A Florida grand jury found that COVID-era lockdowns and mask mandates were unfounded, according to its recently released interim report.
At the request of Florida Gov. Ron DeSantis and authorized by the Florida Supreme Court in December 2022, the grand jury was tasked with determining whether pharmaceutical companies and other medical organizations “engaged in criminal activity or wrongdoing” in their participation in the rollout of COVID-19 “vaccines.”
“In a way, this Grand Jury has allowed us to do something that most Americans simply do not have the time, access, or wherewithal to do: Follow the science,” the interim report reads.

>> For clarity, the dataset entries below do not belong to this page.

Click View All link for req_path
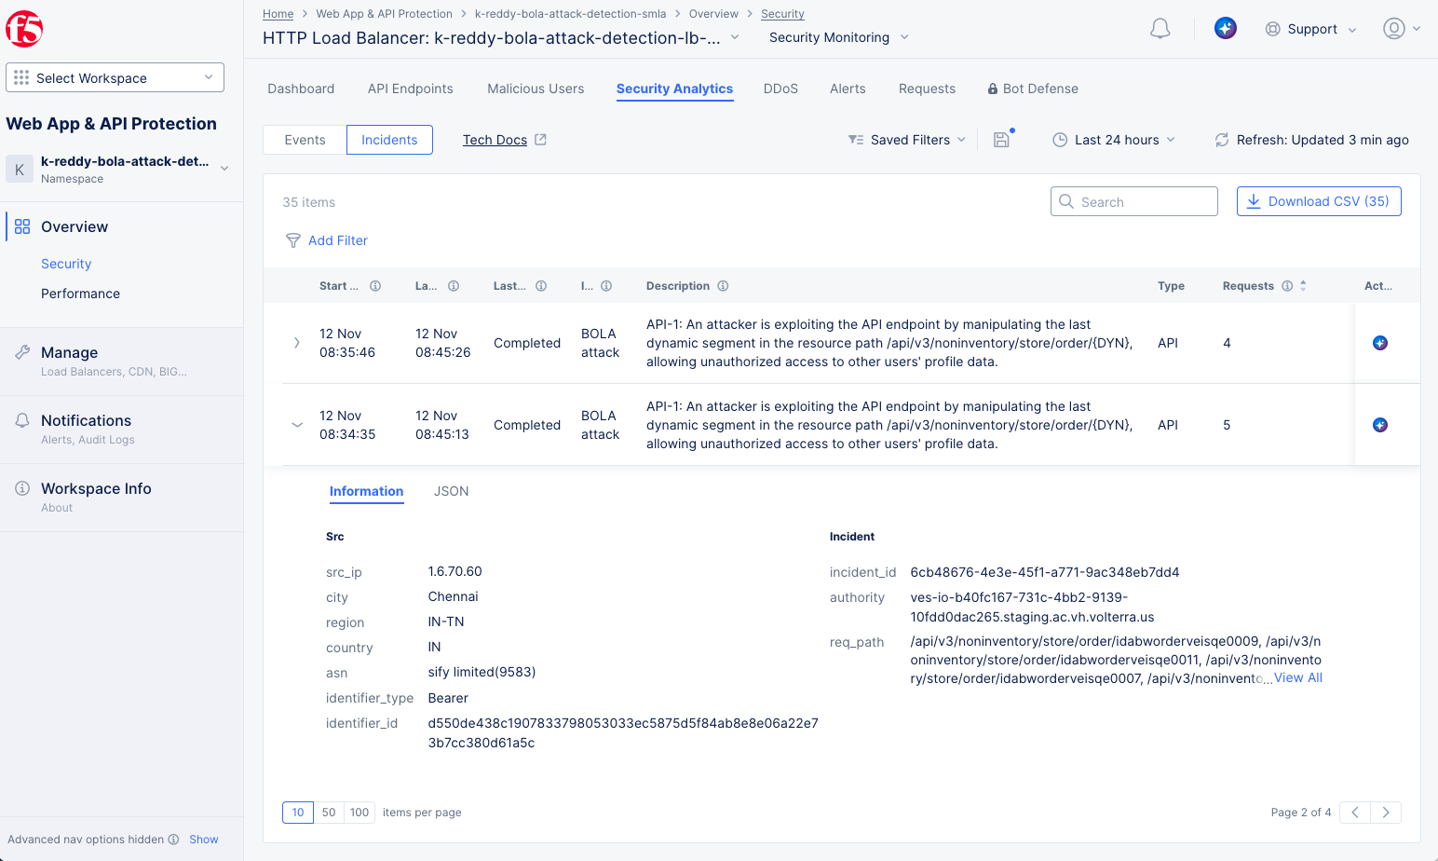1438x861 pixels. (x=1297, y=678)
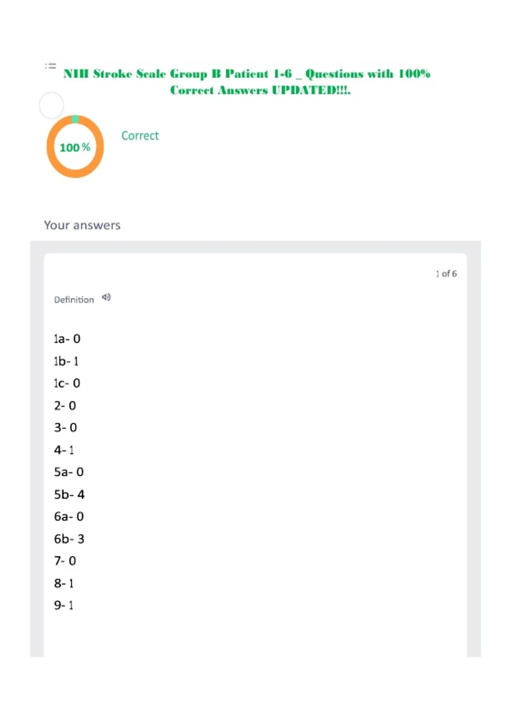Select the answer line 1a- 0
The image size is (510, 722).
[x=67, y=339]
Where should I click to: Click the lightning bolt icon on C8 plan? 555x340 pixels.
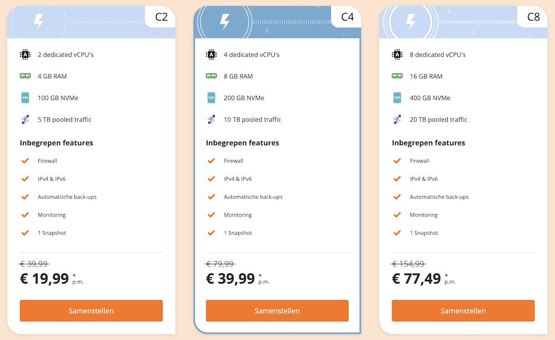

The grand jury’s investigation, which has yet to be completed, has so far pinpointed four major flaws in official government COVID policy, some of which have inflicted physical and psychological harm on human beings. These unfounded policies reach beyond the scope of the COVID injections.
The main findings of the interim report are the following:
- Lockdowns did more harm than good.
- Masks are ineffective.
- COVID was “statistically almost harmless” to children and most adults.
- It is “highly likely” that COVID hospitalization numbers were inflated.
Lockdowns did more harm than good
Remarkably, the grand jury found that jurisdictions with extended lockdowns saw higher “excess mortality.”
“This is especially evident when compared to jurisdictions that targeted their protective efforts towards the highest-risk groups instead of mandating large-scale, extended periods of quarantine for everyone,” the interim report stated.
The grand jury attributed this excess mortality to several “collateral consequences,” including missed routine healthcare checkups, lockdown-related “economic depression” and increased poverty, and a “precipitous” decline in mental health and related spike in drug-abuse deaths.
Moreover, the lockdowns were found to be ineffective at preventing COVID sickness. The investigators found that the fundamental flaw of lockdowns in today’s society is that “lockdowns leak.” That is, people must leave home for essential goods, and “essential workers” must leave home to deliver those goods.
The report also cited the World Health Organization’s (WHO) own admissions before COVID-19 that lockdowns are ineffective. For example, in 2006, the WHO noted that “[i]ll persons… should remain home when they first become symptomatic, but forced isolation and quarantine are ineffective and impractical.”
The grand jury observed that surgical and cloth masks have limited effectiveness against aerosol particles containing the COVID-19 virus, and that “well-fitted N95 masks will protect only the wearer, not anyone else, and only for as long as the filter remains viable and the mask remains dry.”
The report also pointed out that “humans are almost invariably imperfect mask wearers,” since we need to take off our mask to eat at a restaurant or to make a speech, and because of considerations like a mask’s fit or filter integrity.
The grand jury noted, in fact, that there has “never” been “sound evidence” of masks’ “effectiveness against SARS-CoV-2 transmission.”
COVID policymakers instead chose to “fill the discourse with flawed observational and laboratory studies,” the report found.
COVID ‘almost harmless to children and most adults’
Using an analysis of infection fatality rate (IFR), the grand jury found that “COVID-19 is statistically almost harmless to children and most adults,” since IFR estimates were “highly stratified by age, which was by far posed the biggest risk of death.
For example, while IFRs were only an estimated 0.029 percent for adults age 25, and 0.28 percent for adults age 45, this rose to 4.4 percent for adults age 75, and 12.9 percent for 85-year-olds.
‘Highly likely’ that COVID hospitalization numbers were inflated
The grand jury highlighted a common criticism of official COVID-19 hospitalization numbers, stemming from the fact that hospitals did not distinguish between patients admitted due to COVID and patients admitted for other reasons who happened to test positive for COVID.
This risk of inaccurate health stats was worsened by the fact that, as the grand jury noted, the CARES Act passed by Congress and signed by President Donald Trump “created financial subsidies for Medicare and Medicaid patients with COVID-19” who were admitted to health facilities and created “incentives to report more than just hospitalizations for COVID-19 disease.”
As The Federalist noted, the grand jury pointed out that errors in COVID public policy were made not due to lack of information but a lapse in judgment. This is because there was ample pre-existing research regarding the effectiveness of, for example, lockdowns and masks (or rather, lack thereof).